Cybercriminals Spend 11 Days On Average Embedded Within Vulnerable Networks Before Attacking
After a cybercriminal manages to breach a network, it is not all about immediately attacking the target. New research shows that these black hat hackers may lie dormant or lurk on a network for around 250 hours on average before an attack kicks off or they are detected. This means that organizations should know that the clock is always ticking to quarantine a problem before it turns into a nightmare, like the recent Colonial Pipeline attack
Defending an organization from cyberattacks is no small feat when the threat constantly adapts to new evasion techniques and evolves the attack toolset. Generally, these adversaries like to try and stay one step ahead of the security team and often are; however, the tables can turn when companies invest in solving the problem adequately. Moreover, when research like what is done by cybersecurity
is published, more people know what to look for, thus making companies safer.
The cybersecurity research recently released by Sophos, titled “The Active Adversary Playbook 2021,” outlines “attacker behavior and impact as well as the tactics, techniques, and procedures (TTPs) seen in the wild by Sophos’ frontline threat hunters and incident responders.” This research includes the top five techniques observed in 2020 and 2021 for tactics such as initial access, persistence, privilege escalation, and more.
Furthermore, Sophos describes what they call the “anatomy of an active attack,” where they found that attackers remain on a target network for 11 days on average before detection or attack. However, the longest time a hacker was found to be on a network was over 15 months.

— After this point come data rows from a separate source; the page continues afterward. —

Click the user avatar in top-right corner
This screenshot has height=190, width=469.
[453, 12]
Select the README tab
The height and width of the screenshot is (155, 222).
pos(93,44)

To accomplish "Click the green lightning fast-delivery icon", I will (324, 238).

In either case, the extended timeframe could allow quite a bit of malicious activity, “such as lateral movement, reconnaissance, credential dumping, data exfiltration, and more.” This time would also allow an attacker to affect as many devices as possible before setting off an attack, which would be especially good if ransomware was implemented, as in 81% of observed attacks.

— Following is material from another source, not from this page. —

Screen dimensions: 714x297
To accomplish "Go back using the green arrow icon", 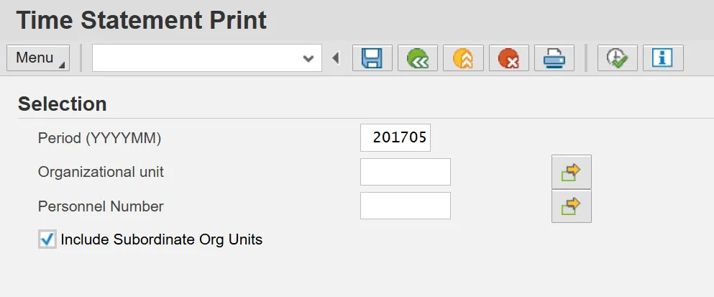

Besides the tactics, Sophos also looked at the tools that an attacker would use, and the Sophos team drew some interesting conclusions from this information. Several tools have legitimate uses, but when found and used together, they could be malicious. This could be akin to having lockpicking tools, where it is perfectly fine to have a bobby pin, but when you are walking around at night with a bobby pin, screwdriver, and ski mask, it should be concerning.
Similarly, there are also correlations between the tools hackers use, such as when “PowerShell is used in an attack, Cobalt Strike is seen in 58% of cases, PsExec in 49%, Mimikatz in 33%, and GMER in 19%.” This can serve as an early warning system for “impending attack or confirm the presence of an active attack.”
With this abundance of information
in mind, all organizations are always a target, and each needs to be aware that a cybersecurity threat could appear at any time. Using Sophos’ research, though, security teams will hopefully be better equipped to tackle threats as they come up in the future. As it goes, it is not a matter of if, but when you are breached.